Eugene O’Neill’s sole comedy offers up a happy inverse to the playwright’s other surrogate family.

Photograph: Scott Cooper
Ah, Wilderness! at Eclipse Theatre Company

Eugene O’Neill said this 1933 play—his only comedy—depicts “the way I would have liked my boyhood to have been.” He allows himself a shamelessly corny, all-American vision, set in a “large small-town in Connecticut” on the Fourth of July in 1906. The action centers on the affectionate Miller family, who are sort of like the Tyrones of O’Neill’s Long Day’s Journey into Night, only without the morphine addiction, tuberculosis and shattering sense of inexorable tragedy. During the course of Ah, Wilderness!, 16-year-old son Richard has his first encounters with heartbreak, disillusionment and booze, but he gets through it with his pluck and innocence intact. Naturally, Mickey Rooney played him in the movie version.

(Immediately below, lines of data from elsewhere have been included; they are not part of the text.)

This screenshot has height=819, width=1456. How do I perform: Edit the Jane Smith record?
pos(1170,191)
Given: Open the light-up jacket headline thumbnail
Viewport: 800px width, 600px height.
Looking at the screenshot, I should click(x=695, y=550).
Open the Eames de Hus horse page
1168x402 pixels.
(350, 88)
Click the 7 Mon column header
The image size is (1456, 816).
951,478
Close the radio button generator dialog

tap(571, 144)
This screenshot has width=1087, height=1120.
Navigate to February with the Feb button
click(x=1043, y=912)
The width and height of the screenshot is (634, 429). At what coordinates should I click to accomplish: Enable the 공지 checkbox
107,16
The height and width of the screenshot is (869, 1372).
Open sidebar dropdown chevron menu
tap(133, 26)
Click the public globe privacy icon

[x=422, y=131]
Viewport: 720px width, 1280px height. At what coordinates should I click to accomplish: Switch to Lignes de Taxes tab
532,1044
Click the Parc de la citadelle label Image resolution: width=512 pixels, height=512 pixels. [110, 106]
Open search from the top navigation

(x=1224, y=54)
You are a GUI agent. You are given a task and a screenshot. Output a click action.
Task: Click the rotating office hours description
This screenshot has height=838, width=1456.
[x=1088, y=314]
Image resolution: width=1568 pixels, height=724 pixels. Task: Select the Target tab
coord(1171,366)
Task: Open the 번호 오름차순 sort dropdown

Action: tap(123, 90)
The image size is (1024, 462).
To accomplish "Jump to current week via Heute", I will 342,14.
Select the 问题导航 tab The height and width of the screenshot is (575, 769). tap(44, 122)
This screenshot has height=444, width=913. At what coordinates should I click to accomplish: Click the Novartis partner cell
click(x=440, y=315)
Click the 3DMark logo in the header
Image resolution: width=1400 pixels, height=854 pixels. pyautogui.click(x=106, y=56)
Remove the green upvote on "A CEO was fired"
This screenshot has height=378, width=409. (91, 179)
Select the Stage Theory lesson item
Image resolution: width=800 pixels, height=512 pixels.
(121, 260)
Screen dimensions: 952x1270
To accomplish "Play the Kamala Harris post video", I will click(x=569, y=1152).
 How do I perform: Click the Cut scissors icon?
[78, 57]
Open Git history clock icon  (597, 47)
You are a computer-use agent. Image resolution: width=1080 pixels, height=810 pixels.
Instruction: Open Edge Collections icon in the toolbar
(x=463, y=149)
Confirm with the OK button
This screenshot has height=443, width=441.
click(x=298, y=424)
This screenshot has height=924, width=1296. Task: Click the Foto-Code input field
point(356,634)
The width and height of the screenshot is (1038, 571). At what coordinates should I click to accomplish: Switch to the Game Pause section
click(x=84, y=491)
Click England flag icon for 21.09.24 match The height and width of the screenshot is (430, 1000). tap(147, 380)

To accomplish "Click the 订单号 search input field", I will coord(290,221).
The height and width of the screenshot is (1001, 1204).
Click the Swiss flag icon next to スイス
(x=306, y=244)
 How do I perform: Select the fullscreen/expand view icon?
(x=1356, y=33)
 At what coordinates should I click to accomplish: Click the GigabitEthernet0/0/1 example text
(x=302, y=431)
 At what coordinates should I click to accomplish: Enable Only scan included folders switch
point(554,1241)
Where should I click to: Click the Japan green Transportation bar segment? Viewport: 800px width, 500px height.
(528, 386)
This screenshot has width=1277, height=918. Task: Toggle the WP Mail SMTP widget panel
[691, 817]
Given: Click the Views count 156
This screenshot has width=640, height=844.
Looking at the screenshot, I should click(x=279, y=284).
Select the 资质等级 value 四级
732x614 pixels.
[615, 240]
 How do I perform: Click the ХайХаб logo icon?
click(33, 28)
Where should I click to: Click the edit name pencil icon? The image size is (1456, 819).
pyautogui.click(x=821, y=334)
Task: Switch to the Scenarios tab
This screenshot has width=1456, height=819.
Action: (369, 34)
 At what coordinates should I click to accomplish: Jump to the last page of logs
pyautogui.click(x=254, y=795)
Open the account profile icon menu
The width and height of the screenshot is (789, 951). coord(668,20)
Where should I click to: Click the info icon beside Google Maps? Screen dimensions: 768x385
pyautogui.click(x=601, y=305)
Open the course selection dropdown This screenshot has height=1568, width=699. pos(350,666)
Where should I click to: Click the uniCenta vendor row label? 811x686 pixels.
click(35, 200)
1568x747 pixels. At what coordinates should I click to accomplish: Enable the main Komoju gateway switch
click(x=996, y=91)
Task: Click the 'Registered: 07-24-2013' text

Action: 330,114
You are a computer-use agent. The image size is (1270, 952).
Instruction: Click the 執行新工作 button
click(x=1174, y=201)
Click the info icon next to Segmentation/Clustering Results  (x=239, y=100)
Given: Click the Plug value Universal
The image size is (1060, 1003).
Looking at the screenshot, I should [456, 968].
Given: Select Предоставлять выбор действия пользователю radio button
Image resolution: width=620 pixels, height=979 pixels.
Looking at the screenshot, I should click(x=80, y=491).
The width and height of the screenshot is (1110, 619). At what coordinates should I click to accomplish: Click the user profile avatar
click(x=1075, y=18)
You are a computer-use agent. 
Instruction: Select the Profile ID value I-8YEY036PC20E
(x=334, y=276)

In Eclipse Theatre Company’s production—the second in a season dedicated to O’Neill’s work—director Kevin Hagan and a large ensemble cast strive to keep things merry, but the strain shows here and there, especially in big group scenes. This is partly the fault of the script, which bears a heavy load of lame pranks and awkward turn-of-the-century slang. Everybody fares better in scenes with four characters or fewer. Rebecca Prescott finds unexpected depths in the thankless role of spinster aunt Lily, whose long-suffering devotion to a drunk buffoon (Kevin Scott) supplies a melancholy counterpoint to the main plot. As Richard, Alex Weisman turns in a rich comedic performance, conveying adolescent self-seriousness and providing a satiric commentary on it at the same time.